### REQUIREMENT
Express the lines from the line with "has height=637, width=634." to the line with "width-pixels-label: 39.3 pix is" as a Markdown table with the columns Number and Text, numbering each line and skipping blank lines. Leave the pictures out.
*** Opening of ENTRIES SUPPLIED ***
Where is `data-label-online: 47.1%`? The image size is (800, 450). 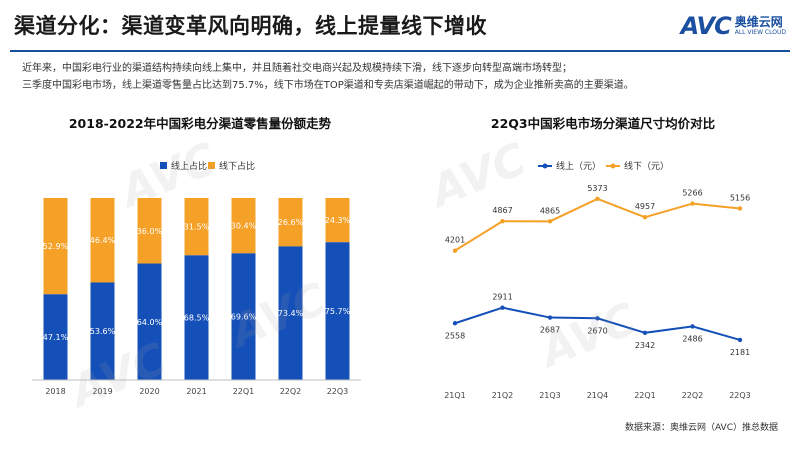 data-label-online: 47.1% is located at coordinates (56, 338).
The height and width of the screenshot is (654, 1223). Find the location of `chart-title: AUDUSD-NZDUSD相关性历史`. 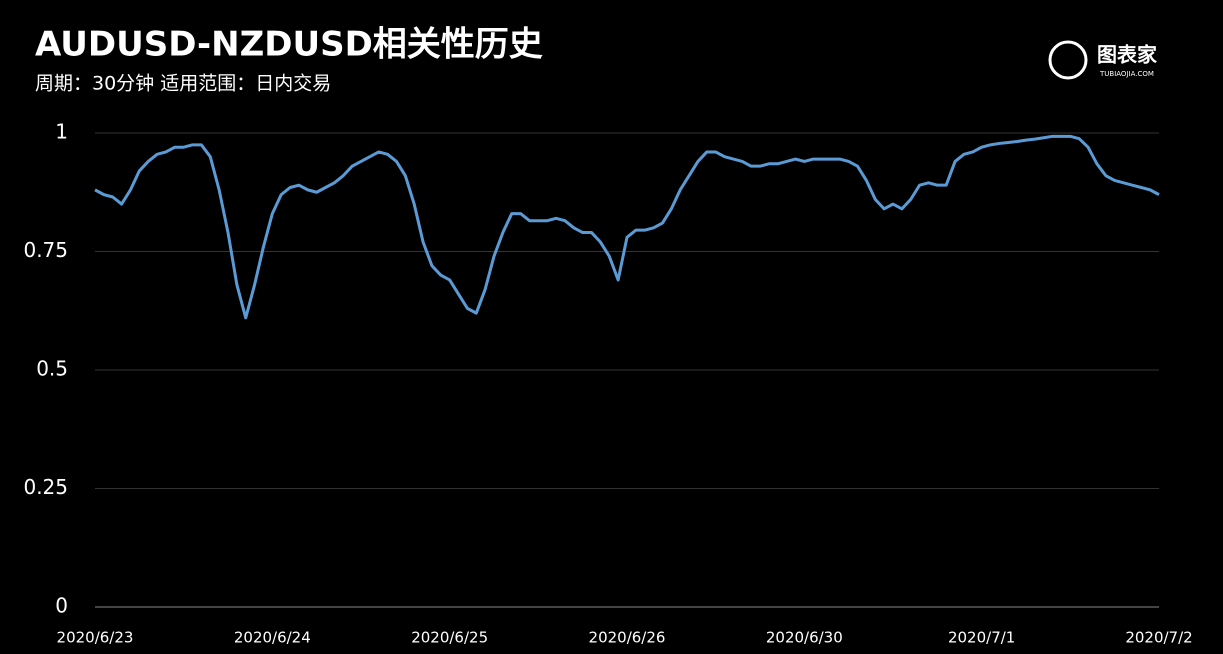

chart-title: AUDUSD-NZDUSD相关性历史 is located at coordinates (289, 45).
*** Close of ENTRIES SUPPLIED ***
*** Opening of ENTRIES SUPPLIED ***
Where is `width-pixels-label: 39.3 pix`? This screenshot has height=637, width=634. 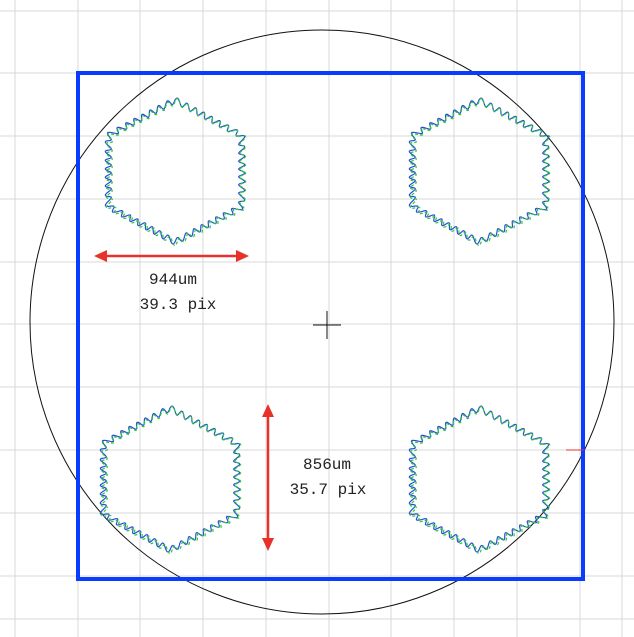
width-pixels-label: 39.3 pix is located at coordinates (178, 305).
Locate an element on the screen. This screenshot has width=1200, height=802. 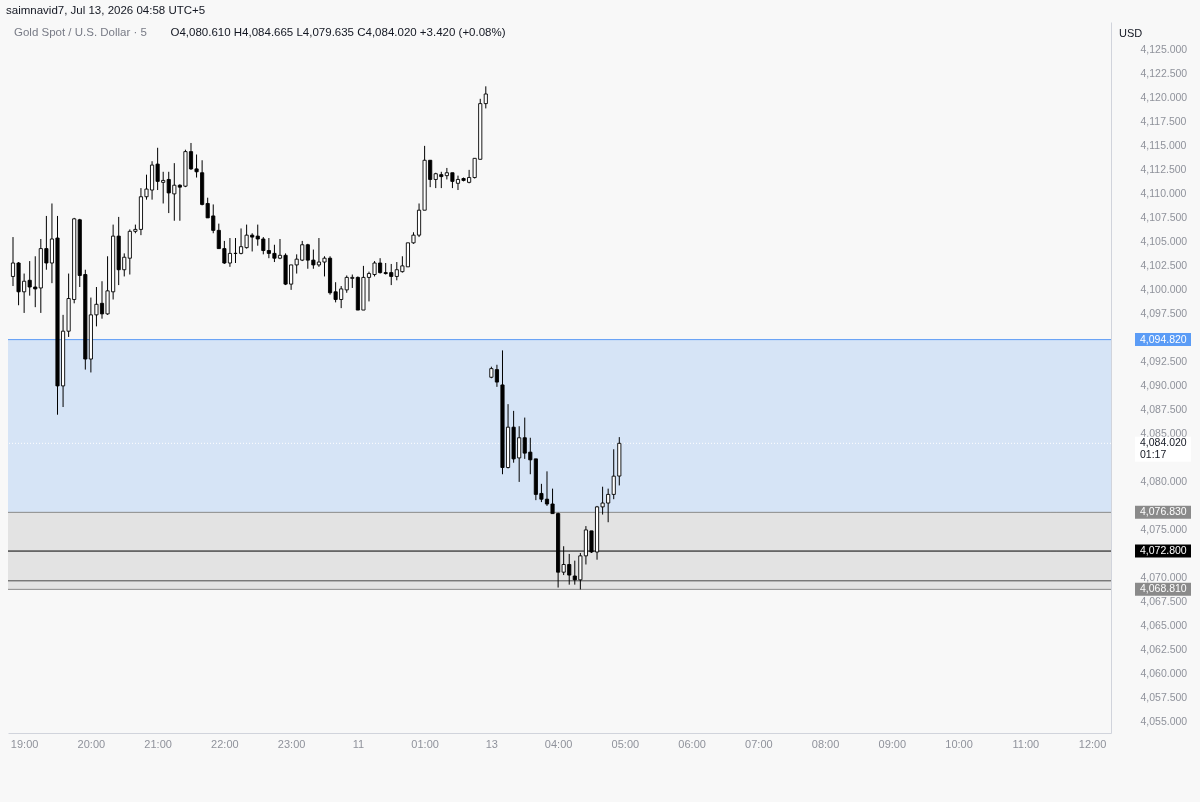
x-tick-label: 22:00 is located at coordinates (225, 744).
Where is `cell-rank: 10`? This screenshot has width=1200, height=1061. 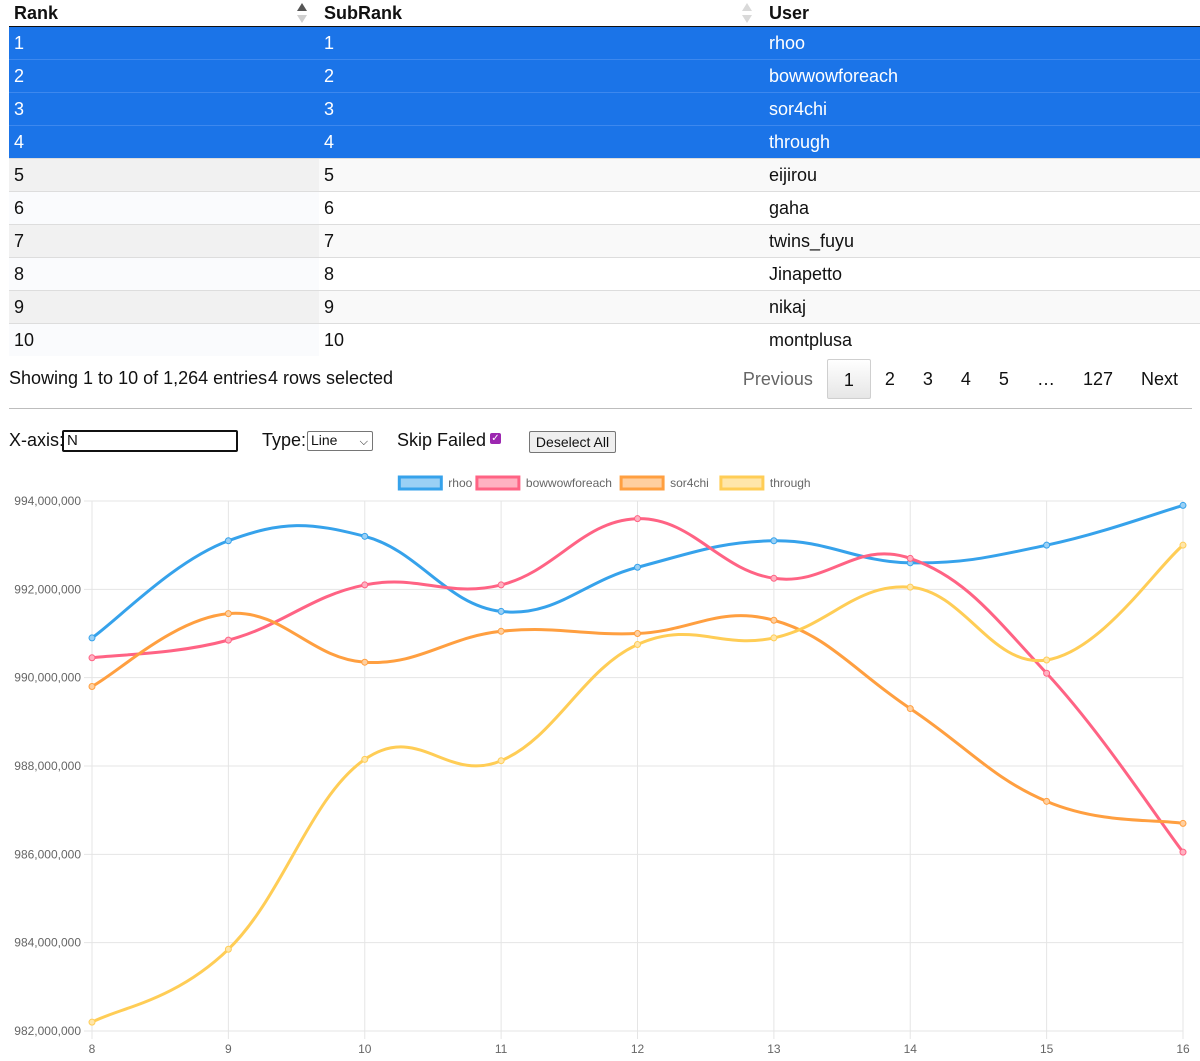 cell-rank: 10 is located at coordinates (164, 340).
*** Close of ENTRIES SUPPLIED ***
*** Opening of ENTRIES SUPPLIED ***
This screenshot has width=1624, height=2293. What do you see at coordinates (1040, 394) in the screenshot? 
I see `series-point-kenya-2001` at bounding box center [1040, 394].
*** Close of ENTRIES SUPPLIED ***
### TASK SOLUTION
| Number | Text |
|---|---|
| 1 | Where is `width-pixels-label: 39.3 pix`? This screenshot has height=637, width=634.  |
| 2 | width-pixels-label: 39.3 pix is located at coordinates (178, 305). |